Car Petitfils a des diplômes universitaires, notamment une licence d'Histoire, qui devrait lui faire éviter de tomber dans un récit de l'histoire de notre pays aussi orienté. De plus, dans son livre, Petitfils reprend l'argumentaire royaliste. Si les temps ont changé, la démarche n'est pour moi pas très différente de celle de l'historiographie sous la IIIe république. Que ce soit les penseurs de l'Action française (comme Bainville), ou un républicain comme Lavisse (passé par le bonapartisme), voir même un académicien comme Maurois, c'est toujours le même schéma : positiver certains personnages et événements de l'Histoire de France, en omettant les faits qui dérangent.
Or, je suis diplômé en Histoire et, pour moi, c'est vers l'objectivité et l'impartialité que doit tendre un historien, ou quelqu'un qui prétend faire de l'Histoire. Cela exige de ne pas négliger un aspect au profit d'un autre.
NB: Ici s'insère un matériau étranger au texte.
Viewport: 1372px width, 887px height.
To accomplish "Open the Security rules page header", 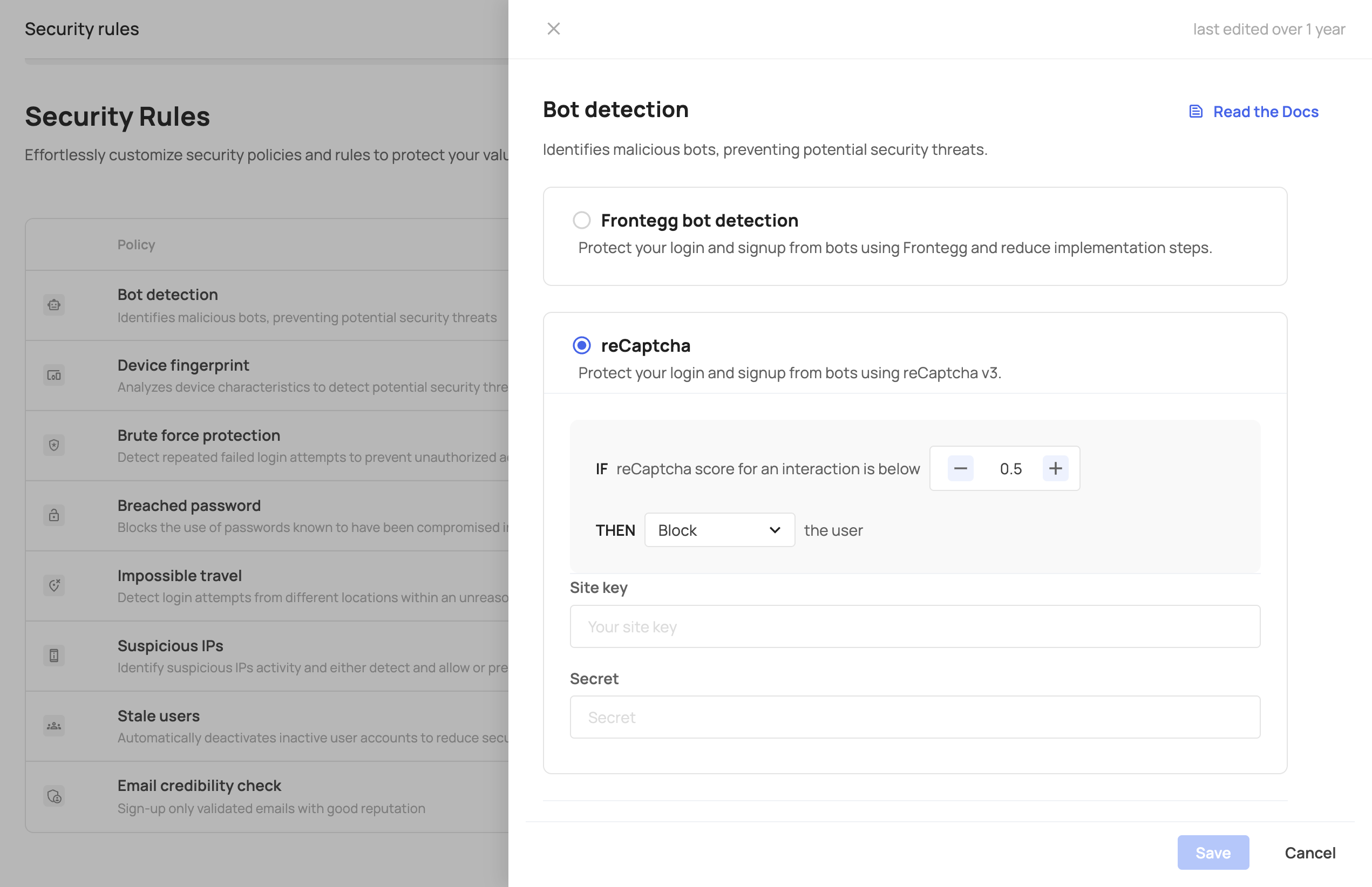I will 81,28.
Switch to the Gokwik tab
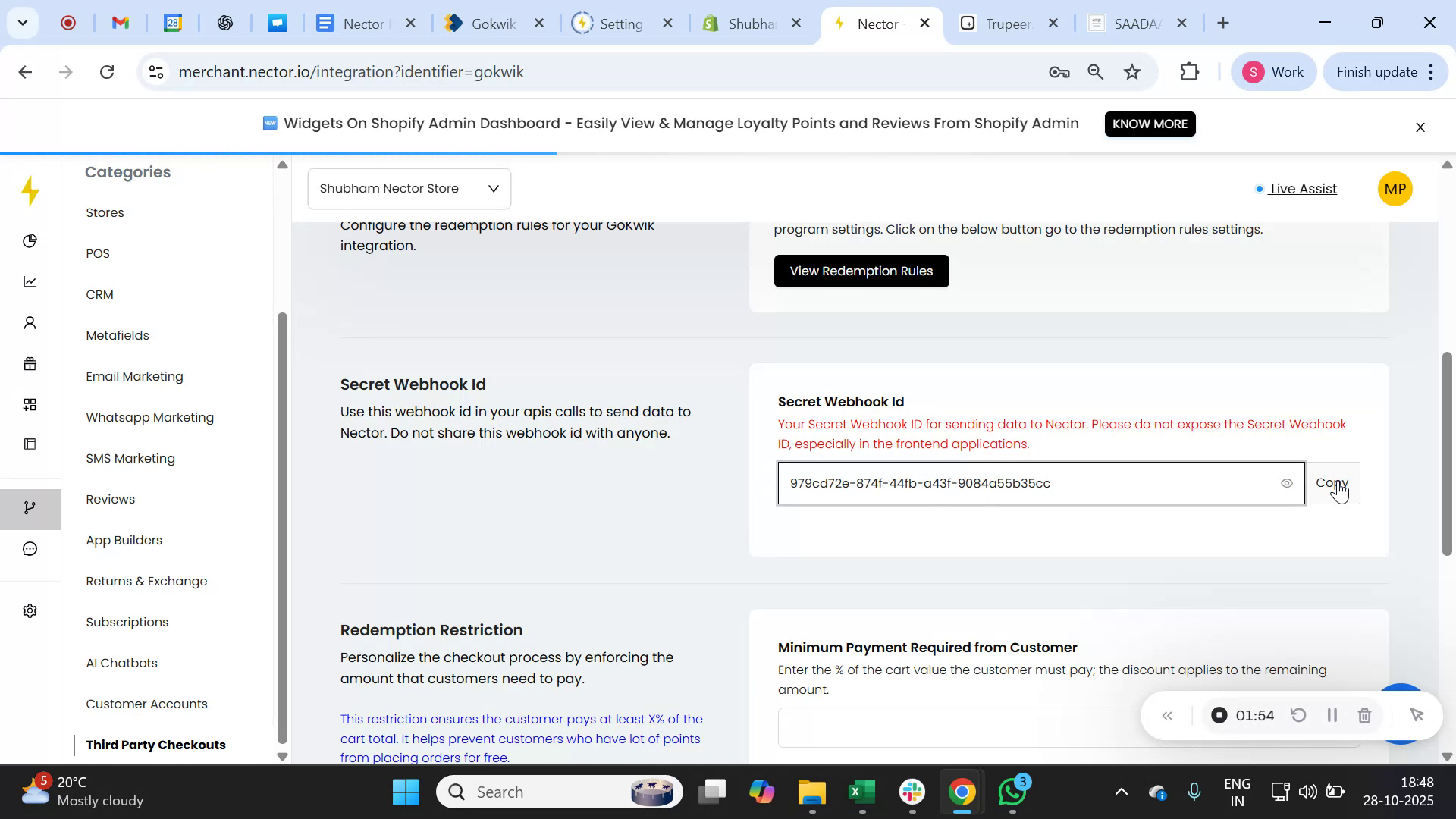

C'est ce qui rend si difficile l'écriture d'une Histoire de France.
En gros, ce que prône le "roman national" c'est une histoire orientée, qui est souvent déterminée par ce qu'est la situation de la France actuelle (en gros, le passé tend nécessairement à la situation actuelle, avec le risque évident de l'anochronisme) et par un parti-pris idéologique dès le départ (par exemple, l'analyse de l'Histoire de la France selon "cinq piliers" déterminés à l'avance, comme le fait Petitfils). Tout cela biaise nécessairement la lecture des événements.
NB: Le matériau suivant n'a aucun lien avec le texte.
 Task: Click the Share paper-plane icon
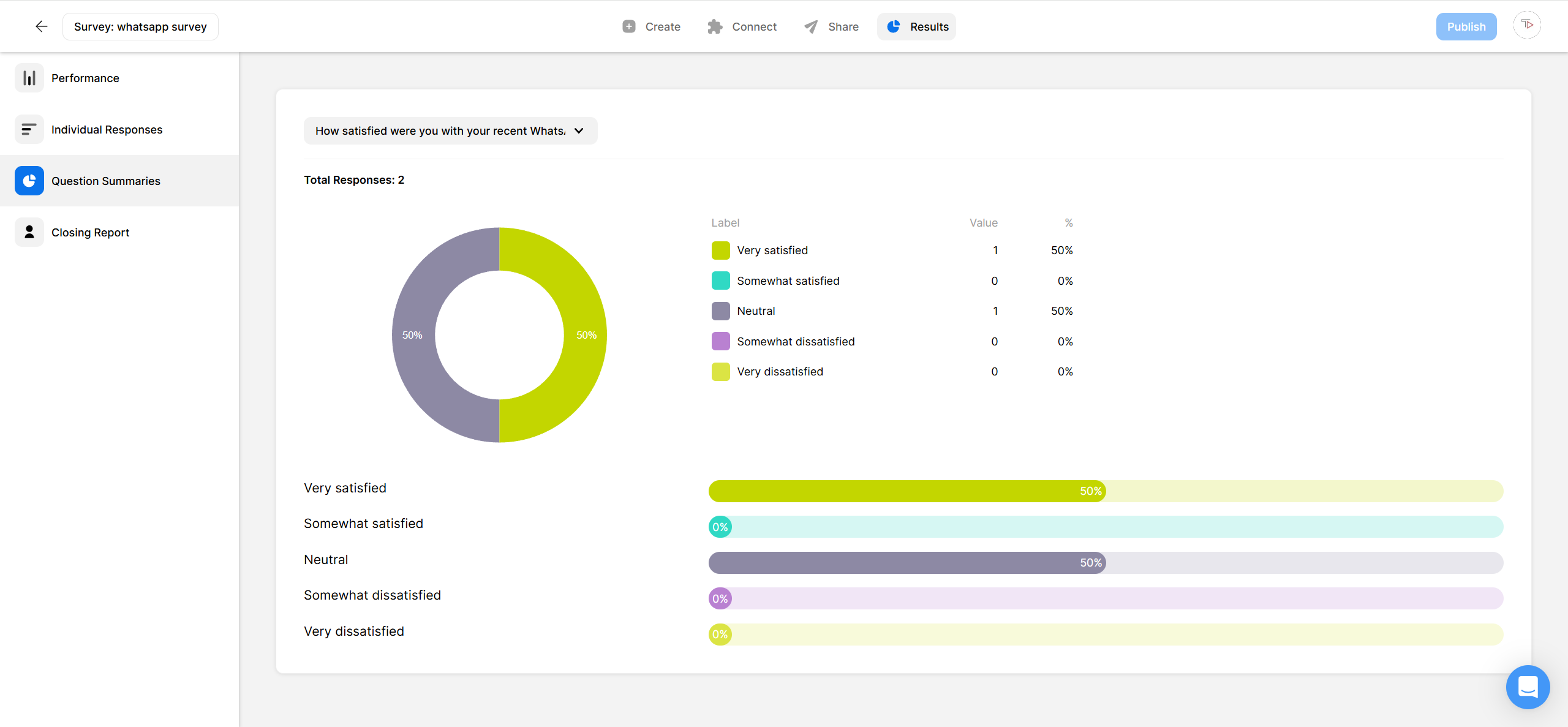pyautogui.click(x=810, y=26)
Dès lors, écrire une Histoire de France c'est un exercice brûlant. Beaucoup d'historiens deviennent prudent avec l'objet (à juste titre selon moi). Je n'accorde de crédit qu'aux entreprises collectives et, encore, uniquement si les auteurs sont des universitaires sérieux et spécialistes de la période traitée. En ce sens, l'Histoire de France publiée en plusieurs volumes chez Belin, sous la direction de Cornette, est une très belle réussite.
Bref, je vais m'arrêter ici, mais si ce livre est fort bien écrit, qu'il se lit comme un roman-feuilleton, avec ses grands hommes et ses grands évènements, il est quelques fois nuancé, mais il est surtout beaucoup trop souvent partial et tendancieux (qui n'est pas spécialiste, ne comprendra sans doute pas toute la subtilité de la rhétorique utilisée ici).
Le livre de Petitfils va malheureusement se vendre (la preuve, puisque je l'ai acheté et lu). Petitfils est d'autant plus fallacieux qu'il maîtrise très bien la méthode historique, ainsi que la rhétorique et la langue française. Il est capable d'enrober son récit de vraisemblance, en nuançant parfois subtilement certains points, voire en critiquant la politique de certains rois (notamment Louis VII), trompant d'autant mieux la vigilence d'un lecteur non-connaisseur de l'historiographie récente en Histoire (et le lectorat de Petitfils, s'il est cultivé, est sans doute assez vieillissant et n'est sans doute pas au fait des dernières hypothèses historiques). Moi-même, qui ait pourtant fait cinq ans d'études d'Histoire à l'université, je ne pourrais jamais prétendre maîtriser l'ensemble de l'Histoire de France, comme prétend le faire ici Petitfils.